Соответственно тот, кто в произведении искусства ищет переживаний за судьбу Хуана и Марии или Тристана и Изольды и приспосабливает свое духовное восприятие именно к этому, не увидит художественного произведения как такового. Горе Тристана есть горе только Тристана и, стало быть, может волновать только в той мере, в какой мы принимаем его за реальность. Но все дело в том, что художественное творение является таковым лишь в той степени, в какой он не реально. Только при одном условии мы можем наслаждаться Тициановым портретом Карла V, изображенным верхом на лошади: мы не должны смотреть на Карла V как на действительную, живую личность – вместо этого мы должны видеть только портрет, ирреальный образ, вымысел. Человек, изображенный на портрете, и сам портрет – вещи совершенно разные: или мы интересуемся одним, или другим. В первом случае мы "живем вместе" с Карлом V; во втором "созерцаем" художественное произведение как таковое.
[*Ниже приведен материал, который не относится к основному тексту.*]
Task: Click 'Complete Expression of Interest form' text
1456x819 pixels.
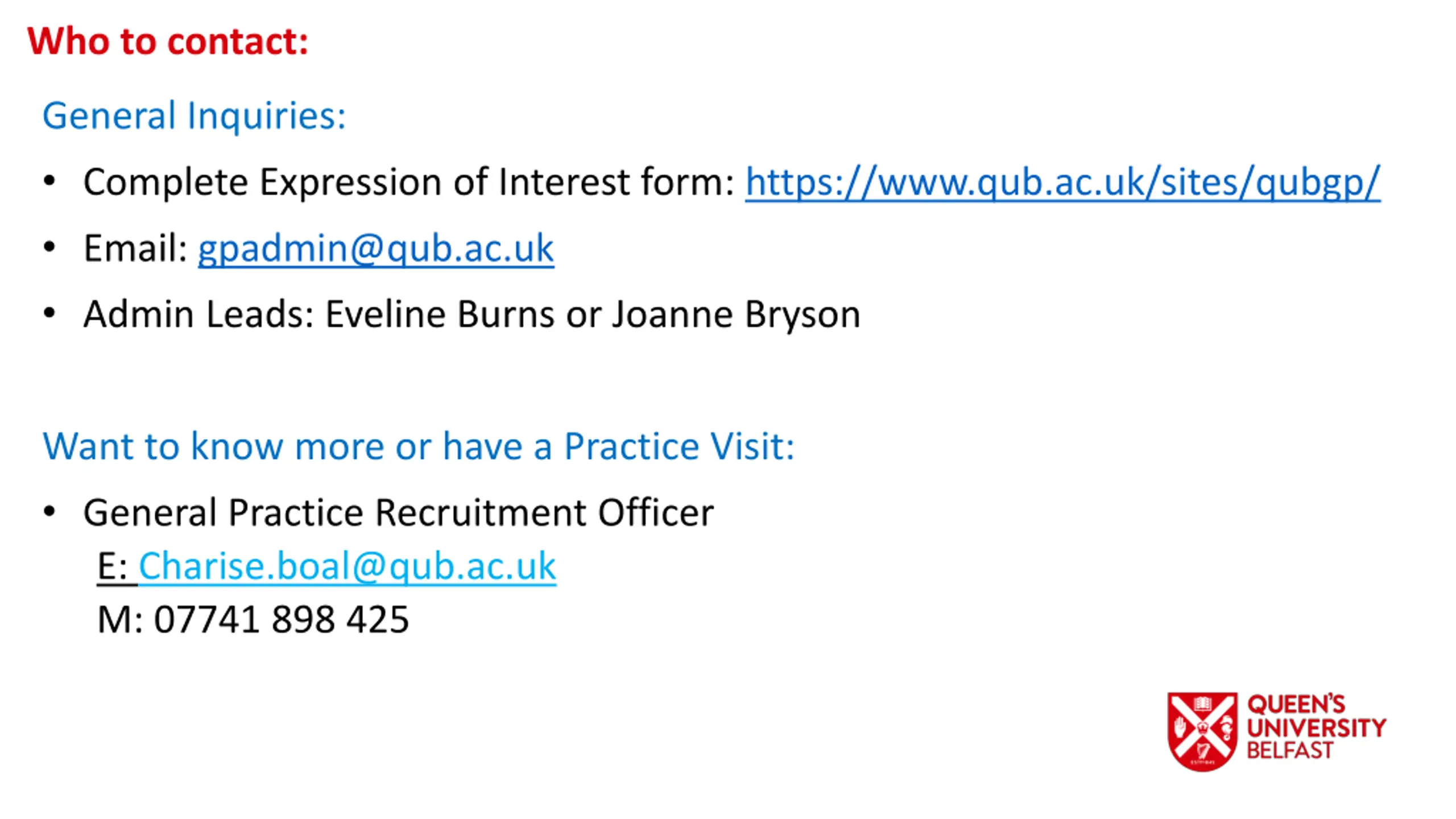Action: 409,182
Однако большинство людей не может приспособить свое зрение так, чтобы, имея перед глазами сад, увидеть стекло, то есть ту прозрачность, которая и составляет произведение искусства: вместо этого люди проходят мимо – или сквозь – не задерживаясь, предпочитая со всей страстью ухватиться за человеческую реальность, которая трепещет в произведении.
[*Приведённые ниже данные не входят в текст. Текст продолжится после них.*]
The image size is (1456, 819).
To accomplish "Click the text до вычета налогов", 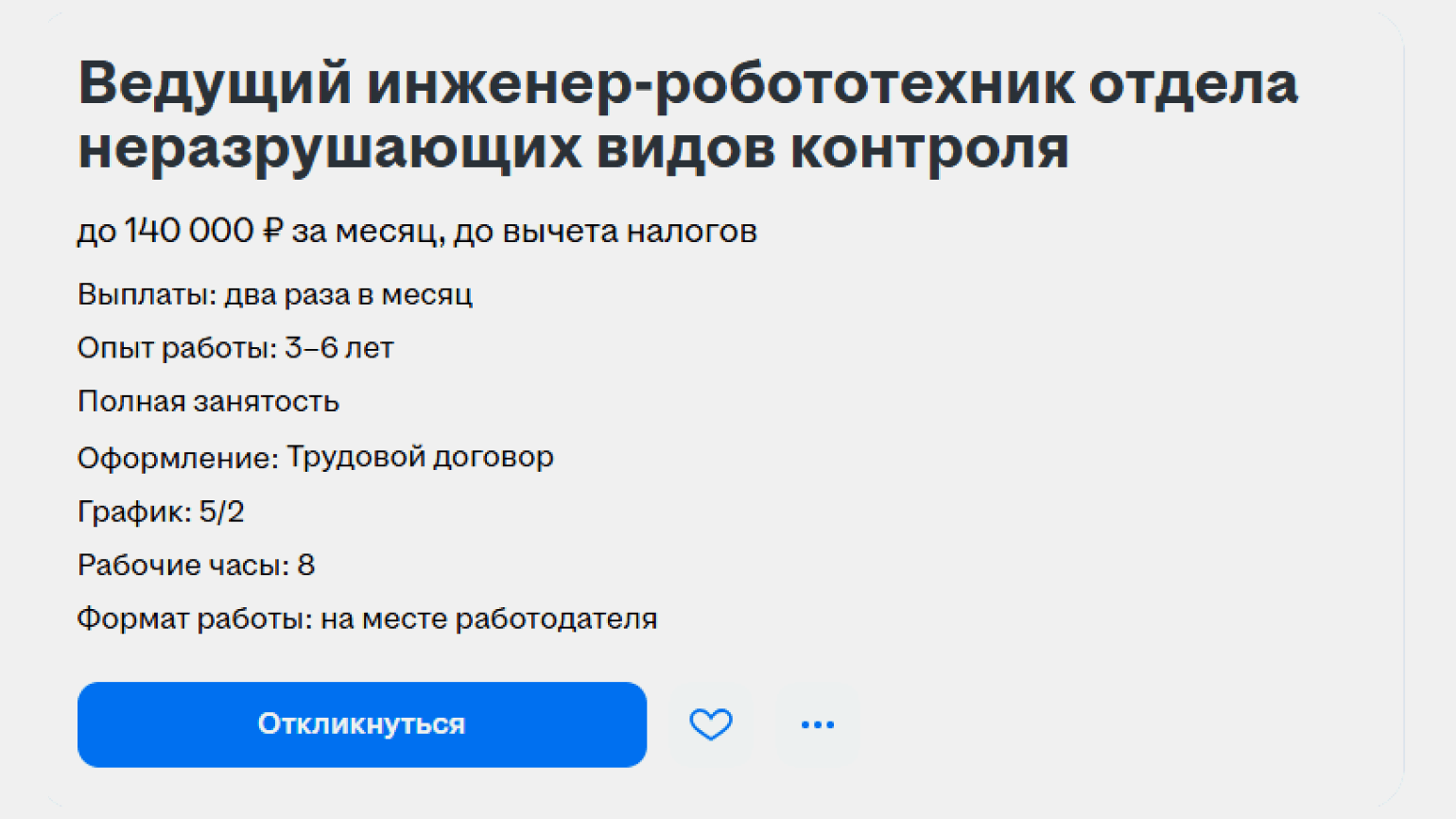I will click(x=605, y=231).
Если им предложат оставить свою добычу и обратить внимание на само произведение искусства, они скажут, что не видят там ничего, поскольку и в самом деле не видят столь привычного им человеческого материала – ведь перед ними чистая художественность, чистая потенция.

Ортега-и-Гассет X. Дегуманизация искусства // Ортега-и- Гассет X. Эстетика. Философия культуры. М., 1991. С. 223– 226.